Diamond Head

Home > Other > Diamond Head > Page 5
Diamond Head Page 5

by Charles Knief


  Parking is another problem. There isn’t any. And due to the high crime rate there are police everywhere. They don’t put a dent in the crime rate, but they do notice illegal parking. The Honolulu PD doesn’t write parking tickets, it tows your car. I didn’t want to pay the mandatory two-hundred-dollar fine for towing so I searched for a legal parking spot, got lucky and found one two blocks away.

  The morning sun had neared its zenith and was blazing on my back as I trotted along. By the time I reached the detective’s office sweat was pouring down the back of my shirt and dripping into my eyes.

  The building was a small strip center with storefront businesses and enough parking for only the tenants. A Chinese CPA had the space nearest the street, a hair salon and an upholstery shop occupied the next two. Unit D, the address listed in the yellow pages for Robert W. Souza, Private Investigator, was vacant.
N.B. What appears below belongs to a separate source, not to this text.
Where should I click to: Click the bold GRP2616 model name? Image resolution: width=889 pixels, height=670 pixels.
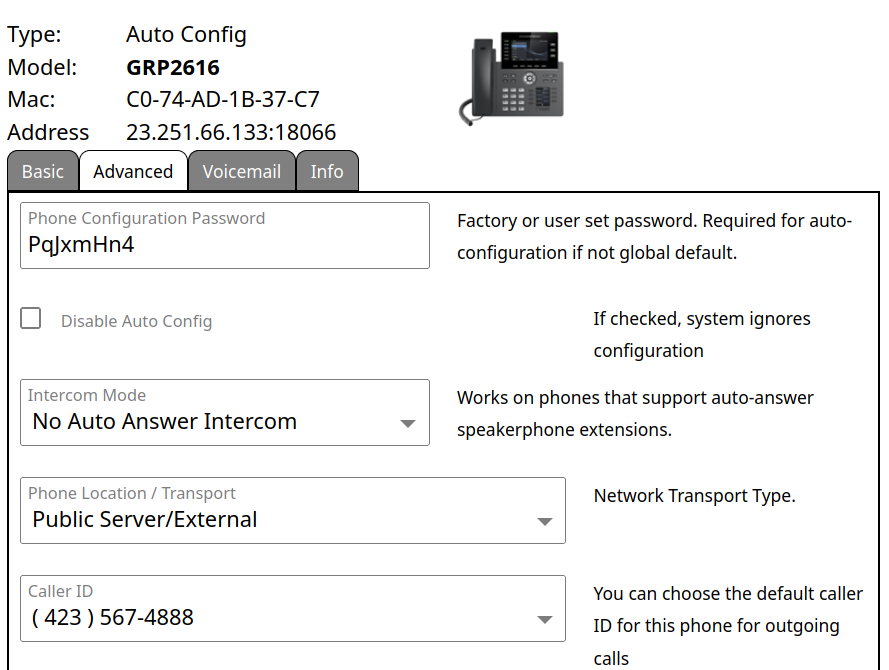(x=173, y=68)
  The door was locked so I peered through the glass. The office wore the shabby look of a place that had been unoccupied for weeks. There was no furniture. A white telephone rested on its side, the handset flung against the dark, soiled carpet like a broken arm. Letters, newspapers and business cards were piled beneath the mail slot. The one envelope I could read through the glass was addressed to Souza.

  I went to the CPA’s office. The interior was shaded from the morning sun by miniblinds and chilled by powerful air conditioning. It was so cool my back felt cold immediately. I stood in a small waiting room that was dominated by an unoccupied secretary’s desk. There was a sign that said w. WONG, CPA over a blue door.
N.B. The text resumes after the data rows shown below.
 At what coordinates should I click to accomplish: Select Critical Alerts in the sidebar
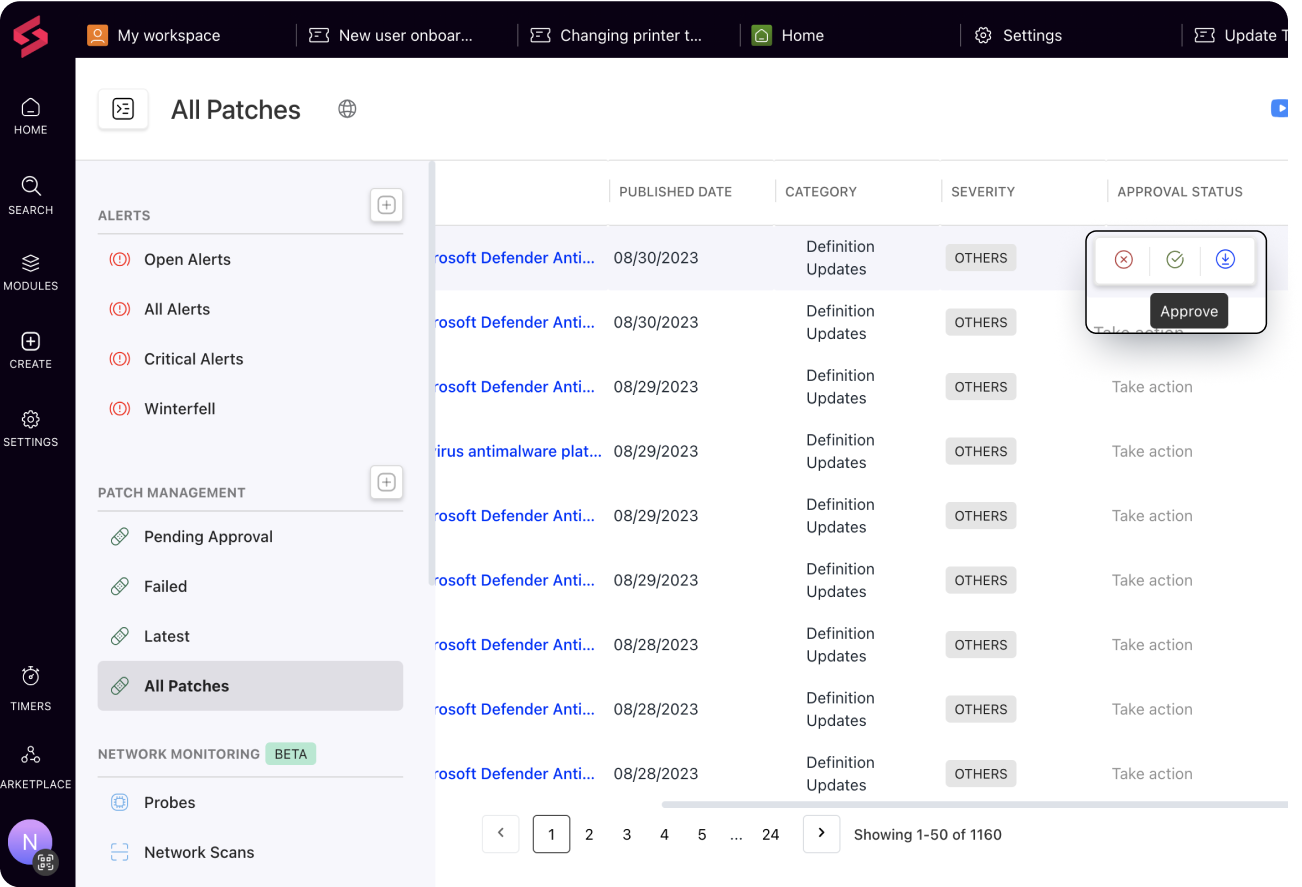pyautogui.click(x=192, y=358)
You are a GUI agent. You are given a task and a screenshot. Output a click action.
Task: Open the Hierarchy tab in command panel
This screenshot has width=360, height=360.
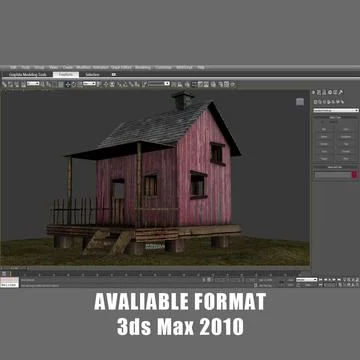click(325, 92)
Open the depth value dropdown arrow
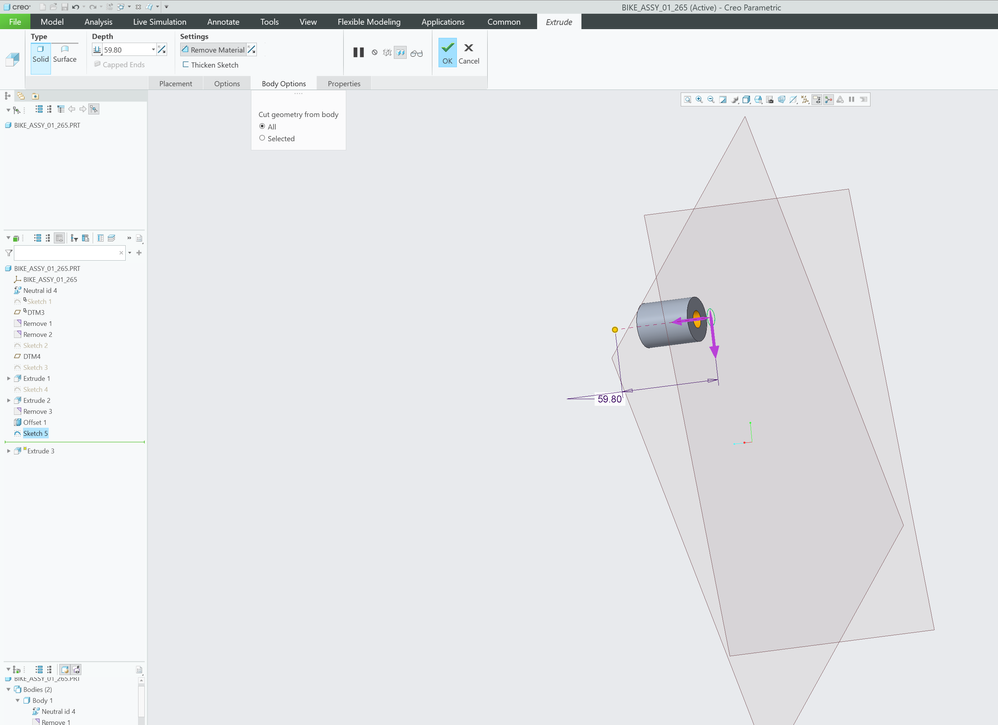The height and width of the screenshot is (725, 998). pos(153,50)
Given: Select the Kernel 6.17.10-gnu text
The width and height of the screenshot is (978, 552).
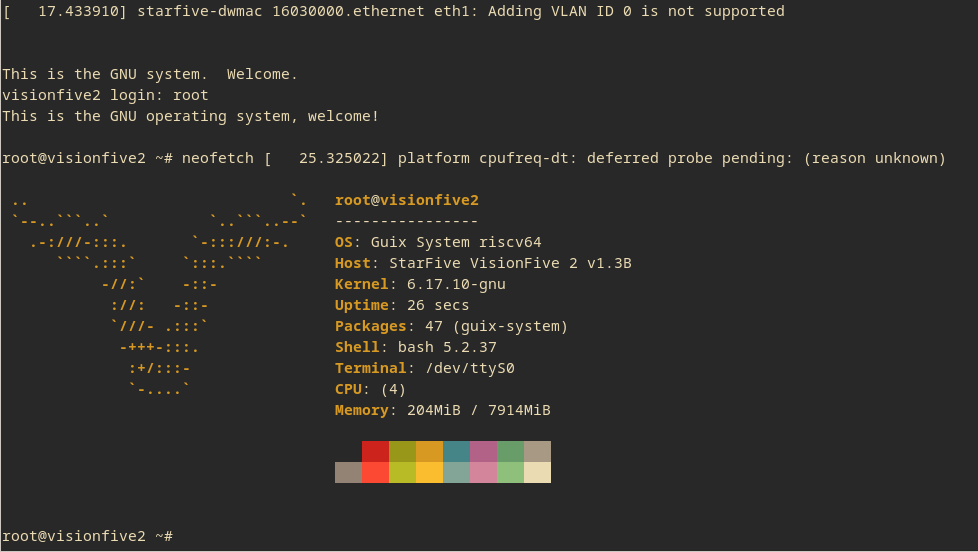Looking at the screenshot, I should 420,284.
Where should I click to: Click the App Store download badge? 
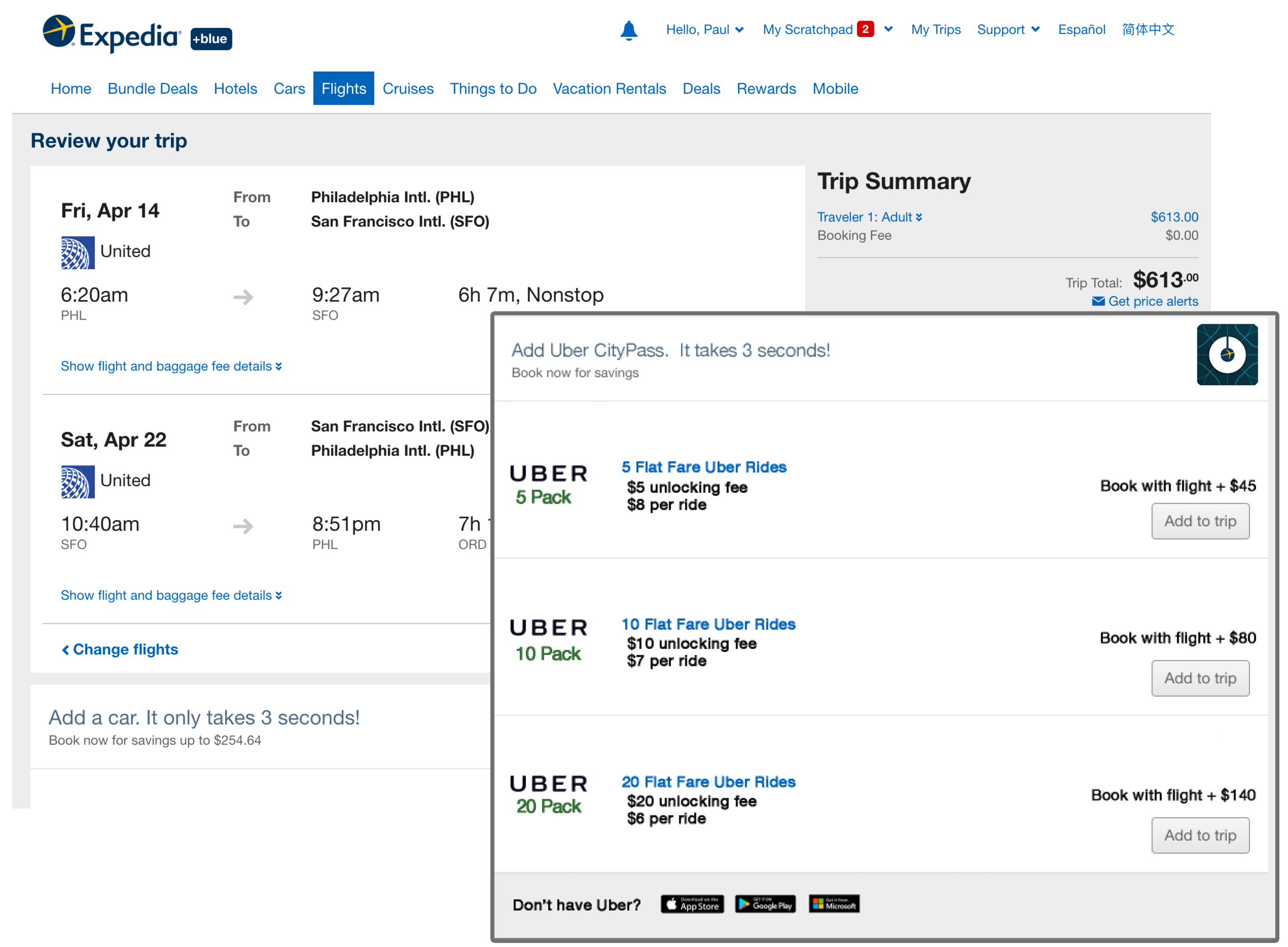[x=691, y=904]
  I noticed a bell on the desk, the kind you hit with your palm. I touched it gently. The bell produced a ring that carried a nostalgic trace of childhood school days with it. A man came out of the back room. He was of average height with a slender build. He had coal black hair and a thin mustache.

  “Hello?” he said. There was some caution in his manner, as if he expected violence.

  “I’m looking for Robert Souza,” I said. “I thought his office was here.”

  “Unit D, yah?”

  “Yes. Robert Souza, the private detective.”

  “I understand he moved out about a month ago.”

  “Did he leave a forwarding address?”

  “No. Not that I know of. Why don’t you contact the leasing agent?”

  “Do you have his name?”

  “Yah. Let me check. Wait here, please.” He held out his hand, palm down, as if warding off my advance.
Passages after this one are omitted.